The purpose of this book is to teach the readers how to develop geospatial applications easily
based on the principles and software tools of geospatial data science. Geospatial data science is the
science of collecting, organizing, analyzing, and visualizing geospatial data. The book introduces a new
generation of geospatial technologies that have emerged from the development of Semantic Web and the linked
data paradigm, and shows how data scientists can use them to build environmental applications easily.
This book takes the view that data scientists only need to be experts in semantic and linked data
technologies.
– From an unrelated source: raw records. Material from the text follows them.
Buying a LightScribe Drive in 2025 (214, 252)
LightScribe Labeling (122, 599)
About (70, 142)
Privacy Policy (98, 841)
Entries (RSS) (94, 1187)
These technologies are typically covered at the advanced undergraduate or graduate
level through a course on "Semantic Web and Linked Data" or through some dedicated lectures in a
course on "Database Management Systems". Semantic technologies are not specific to the
geospatial domain, but they have recently been extended for modeling geospatial domains.
The strong point of semantic technologies is that they do not deal with data formats or other low
level details of the data. Instead, they allow a data scientist to model their application at
the conceptual level using well-known concepts like objects, classes, and properties that most
data scientists or software developers are familiar with today. They also enable a data
scientist to interlink datasets containing information about the same thing (e.g., a dataset
containing information about roads in Crete can be interlinked with a dataset containing land
cover information about Crete).
Once geospatial semantic technologies (geospatial ontologies,
stRDF, stSPARQL, GeoSPARQL, OBDA mappings) are mastered using the book, the data scientist may
use them to model their data as linked data. If the original data the data scientist needs to
work with is not in linked data form, it can be transformed into linked data easily using the
right tool. There is also the option of not transforming the dataset into linked data, and yet
access it like it was a linked data source! Semantic technologies can then be used to analyze
and visualize the data with the help of appropriate linked data tools. Applications can also be
built very easily. Some applications will be just a sequence of GeoSPARQL queries!